Task: When you copy the entries, keep every word exactly as it stands.

BEGIN Task data

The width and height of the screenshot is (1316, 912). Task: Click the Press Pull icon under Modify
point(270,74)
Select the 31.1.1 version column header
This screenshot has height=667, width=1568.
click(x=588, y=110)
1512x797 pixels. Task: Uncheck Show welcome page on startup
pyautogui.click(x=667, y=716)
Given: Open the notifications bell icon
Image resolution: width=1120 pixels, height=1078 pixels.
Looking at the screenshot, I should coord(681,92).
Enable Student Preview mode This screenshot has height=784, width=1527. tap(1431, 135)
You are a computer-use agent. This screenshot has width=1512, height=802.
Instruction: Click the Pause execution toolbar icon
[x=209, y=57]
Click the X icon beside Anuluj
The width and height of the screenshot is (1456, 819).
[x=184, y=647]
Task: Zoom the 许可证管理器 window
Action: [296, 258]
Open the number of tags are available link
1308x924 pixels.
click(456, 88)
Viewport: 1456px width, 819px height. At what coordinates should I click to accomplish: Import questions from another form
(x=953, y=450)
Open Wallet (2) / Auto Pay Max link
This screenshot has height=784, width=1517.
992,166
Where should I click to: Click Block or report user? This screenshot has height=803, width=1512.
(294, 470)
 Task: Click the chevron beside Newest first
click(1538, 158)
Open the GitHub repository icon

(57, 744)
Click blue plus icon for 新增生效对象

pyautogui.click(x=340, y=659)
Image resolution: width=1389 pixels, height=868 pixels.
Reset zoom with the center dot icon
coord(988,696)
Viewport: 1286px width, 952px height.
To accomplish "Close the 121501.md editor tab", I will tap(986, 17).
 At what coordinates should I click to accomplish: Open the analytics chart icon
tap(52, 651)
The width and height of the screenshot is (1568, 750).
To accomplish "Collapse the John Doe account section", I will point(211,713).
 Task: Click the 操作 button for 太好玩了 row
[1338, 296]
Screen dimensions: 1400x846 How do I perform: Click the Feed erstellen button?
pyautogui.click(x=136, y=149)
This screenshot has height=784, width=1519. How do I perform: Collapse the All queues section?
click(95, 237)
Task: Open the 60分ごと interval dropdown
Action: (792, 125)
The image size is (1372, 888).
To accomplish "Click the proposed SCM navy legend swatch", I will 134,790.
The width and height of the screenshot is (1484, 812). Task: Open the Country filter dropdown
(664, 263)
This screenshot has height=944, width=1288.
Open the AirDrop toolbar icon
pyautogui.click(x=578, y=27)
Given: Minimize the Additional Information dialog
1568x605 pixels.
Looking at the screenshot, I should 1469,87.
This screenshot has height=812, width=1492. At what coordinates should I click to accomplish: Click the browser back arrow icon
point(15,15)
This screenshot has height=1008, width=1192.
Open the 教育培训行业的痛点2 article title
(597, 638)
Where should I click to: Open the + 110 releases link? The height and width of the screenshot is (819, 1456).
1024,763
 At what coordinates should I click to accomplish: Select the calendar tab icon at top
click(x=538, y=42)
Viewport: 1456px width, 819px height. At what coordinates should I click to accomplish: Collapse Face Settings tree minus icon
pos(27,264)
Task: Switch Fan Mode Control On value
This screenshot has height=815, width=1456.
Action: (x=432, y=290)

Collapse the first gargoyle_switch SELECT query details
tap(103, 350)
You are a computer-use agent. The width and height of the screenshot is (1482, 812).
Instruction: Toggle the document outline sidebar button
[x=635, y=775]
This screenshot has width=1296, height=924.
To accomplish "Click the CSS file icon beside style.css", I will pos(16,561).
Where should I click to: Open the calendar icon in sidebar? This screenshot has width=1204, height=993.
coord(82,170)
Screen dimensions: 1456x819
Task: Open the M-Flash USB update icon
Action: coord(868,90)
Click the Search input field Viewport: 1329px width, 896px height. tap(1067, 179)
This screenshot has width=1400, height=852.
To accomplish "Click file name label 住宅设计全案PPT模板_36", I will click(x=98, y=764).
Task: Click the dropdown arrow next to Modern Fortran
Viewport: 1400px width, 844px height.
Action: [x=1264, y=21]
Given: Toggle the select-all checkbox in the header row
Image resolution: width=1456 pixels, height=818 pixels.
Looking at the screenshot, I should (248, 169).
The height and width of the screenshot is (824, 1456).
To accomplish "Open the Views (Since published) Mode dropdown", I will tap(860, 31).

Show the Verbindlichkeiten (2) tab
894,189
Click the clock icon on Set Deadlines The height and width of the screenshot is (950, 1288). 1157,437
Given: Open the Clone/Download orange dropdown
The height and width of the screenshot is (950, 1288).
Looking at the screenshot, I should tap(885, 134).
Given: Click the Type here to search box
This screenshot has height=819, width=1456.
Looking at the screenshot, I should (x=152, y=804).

END Task data

Solution:
The width and height of the screenshot is (1316, 912). Task: Click the Press Pull icon under Modify
point(270,74)
Select the 31.1.1 version column header
This screenshot has height=667, width=1568.
click(x=588, y=110)
1512x797 pixels. Task: Uncheck Show welcome page on startup
pyautogui.click(x=667, y=716)
Given: Open the notifications bell icon
Image resolution: width=1120 pixels, height=1078 pixels.
Looking at the screenshot, I should coord(681,92).
Enable Student Preview mode This screenshot has height=784, width=1527. tap(1431, 135)
You are a computer-use agent. This screenshot has width=1512, height=802.
Instruction: Click the Pause execution toolbar icon
[x=209, y=57]
Click the X icon beside Anuluj
The width and height of the screenshot is (1456, 819).
[x=184, y=647]
Task: Zoom the 许可证管理器 window
Action: [296, 258]
Open the number of tags are available link
1308x924 pixels.
click(456, 88)
Viewport: 1456px width, 819px height. At what coordinates should I click to accomplish: Import questions from another form
(x=953, y=450)
Open Wallet (2) / Auto Pay Max link
This screenshot has height=784, width=1517.
992,166
Where should I click to: Click Block or report user? This screenshot has height=803, width=1512.
(294, 470)
 Task: Click the chevron beside Newest first
click(1538, 158)
Open the GitHub repository icon

(57, 744)
Click blue plus icon for 新增生效对象

pyautogui.click(x=340, y=659)
Image resolution: width=1389 pixels, height=868 pixels.
Reset zoom with the center dot icon
coord(988,696)
Viewport: 1286px width, 952px height.
To accomplish "Close the 121501.md editor tab", I will tap(986, 17).
 At what coordinates should I click to accomplish: Open the analytics chart icon
tap(52, 651)
The width and height of the screenshot is (1568, 750).
To accomplish "Collapse the John Doe account section", I will point(211,713).
 Task: Click the 操作 button for 太好玩了 row
[1338, 296]
Screen dimensions: 1400x846 How do I perform: Click the Feed erstellen button?
pyautogui.click(x=136, y=149)
This screenshot has height=784, width=1519. How do I perform: Collapse the All queues section?
click(95, 237)
Task: Open the 60分ごと interval dropdown
Action: (792, 125)
The image size is (1372, 888).
To accomplish "Click the proposed SCM navy legend swatch", I will 134,790.
The width and height of the screenshot is (1484, 812). Task: Open the Country filter dropdown
(664, 263)
This screenshot has height=944, width=1288.
Open the AirDrop toolbar icon
pyautogui.click(x=578, y=27)
Given: Minimize the Additional Information dialog
1568x605 pixels.
Looking at the screenshot, I should 1469,87.
This screenshot has height=812, width=1492. At what coordinates should I click to accomplish: Click the browser back arrow icon
point(15,15)
This screenshot has height=1008, width=1192.
Open the 教育培训行业的痛点2 article title
(597, 638)
Where should I click to: Open the + 110 releases link? The height and width of the screenshot is (819, 1456).
1024,763
 At what coordinates should I click to accomplish: Select the calendar tab icon at top
click(x=538, y=42)
Viewport: 1456px width, 819px height. At what coordinates should I click to accomplish: Collapse Face Settings tree minus icon
pos(27,264)
Task: Switch Fan Mode Control On value
This screenshot has height=815, width=1456.
Action: (x=432, y=290)

Collapse the first gargoyle_switch SELECT query details
tap(103, 350)
You are a computer-use agent. The width and height of the screenshot is (1482, 812).
Instruction: Toggle the document outline sidebar button
[x=635, y=775]
This screenshot has width=1296, height=924.
To accomplish "Click the CSS file icon beside style.css", I will pos(16,561).
Where should I click to: Open the calendar icon in sidebar? This screenshot has width=1204, height=993.
coord(82,170)
Screen dimensions: 1456x819
Task: Open the M-Flash USB update icon
Action: coord(868,90)
Click the Search input field Viewport: 1329px width, 896px height. tap(1067, 179)
This screenshot has width=1400, height=852.
To accomplish "Click file name label 住宅设计全案PPT模板_36", I will click(x=98, y=764).
Task: Click the dropdown arrow next to Modern Fortran
Viewport: 1400px width, 844px height.
Action: [x=1264, y=21]
Given: Toggle the select-all checkbox in the header row
Image resolution: width=1456 pixels, height=818 pixels.
Looking at the screenshot, I should (248, 169).
The height and width of the screenshot is (824, 1456).
To accomplish "Open the Views (Since published) Mode dropdown", I will tap(860, 31).

Show the Verbindlichkeiten (2) tab
894,189
Click the clock icon on Set Deadlines The height and width of the screenshot is (950, 1288). 1157,437
Given: Open the Clone/Download orange dropdown
The height and width of the screenshot is (950, 1288).
Looking at the screenshot, I should tap(885, 134).
Given: Click the Type here to search box
This screenshot has height=819, width=1456.
Looking at the screenshot, I should (x=152, y=804).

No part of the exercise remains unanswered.